Solo has built controllers and high-level APIs exactly for this reason: to abstract away a lot of the detail of the lower-level Istio resources and focus on the intention of the traffic and security postures. The Gloo Mesh TrafficPolicy resource specifies routing and resilience rules between services while the AccessPolicy resource specifies security rules. Another resource, the VirtualDestination, defines globally routable services.

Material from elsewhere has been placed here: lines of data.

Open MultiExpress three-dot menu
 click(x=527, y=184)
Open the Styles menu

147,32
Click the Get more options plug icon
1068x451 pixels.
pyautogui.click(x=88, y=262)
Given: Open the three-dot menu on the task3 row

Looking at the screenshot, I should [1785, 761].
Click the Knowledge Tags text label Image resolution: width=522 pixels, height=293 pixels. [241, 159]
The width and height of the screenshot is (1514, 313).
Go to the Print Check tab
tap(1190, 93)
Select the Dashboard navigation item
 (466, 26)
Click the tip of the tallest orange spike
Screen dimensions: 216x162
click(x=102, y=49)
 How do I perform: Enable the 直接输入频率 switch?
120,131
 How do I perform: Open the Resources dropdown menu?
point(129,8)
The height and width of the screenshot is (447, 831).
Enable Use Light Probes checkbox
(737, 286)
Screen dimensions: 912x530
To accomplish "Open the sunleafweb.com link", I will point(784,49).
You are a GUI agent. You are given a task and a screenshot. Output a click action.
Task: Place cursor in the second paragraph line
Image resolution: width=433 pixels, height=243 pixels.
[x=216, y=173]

These higher-level resources are what should be stored into Git and applied to the Gloo Mesh management controllers. The Gloo Mesh management controllers run in a separate “meta” cluster that’s responsible for taking these higher-level resources and translating them to the correct lower-level Istio resources and orchestrating the configuration with the nuance, dependency, and context awareness to each cluster.
- Canary Upgrades
You can upgrade your Gloo deployments with a canary model. In the canary model, you have two different deployments in your data plane and can check that the deployment at the latest version handles traffic as you expect before upgrading to run at the latest version. Read more about canary updates. - Federate configuration as code
Manage application networking with common policies implemented consistently everywhere. Developers and operators can use declarative CRDs, as part of a DevOps or GitOps process, to route traffic, implement security policy, and configure observability. - A/B and blue/green deployments
Use GitOps to seamlessly apply application changes to development and production Kubernetes clusters and empower your developers to rapidly roll-out new services. Improve their developer experience and increase team velocity have chosen Flagger, Flux, and Argo to accelerate application delivery with reduced risk. - Last known good configuration
Upgrading your control plane configuration shouldn’t be scary, but when you are directing mission-critical traffic through your Envoy API gateways it’s good to be cautious. Solo has implemented the xDS replicas as an option in your Helm chart to safeguard your configuration changes and give you the ability to roll-back to the last known good configuration if necessary.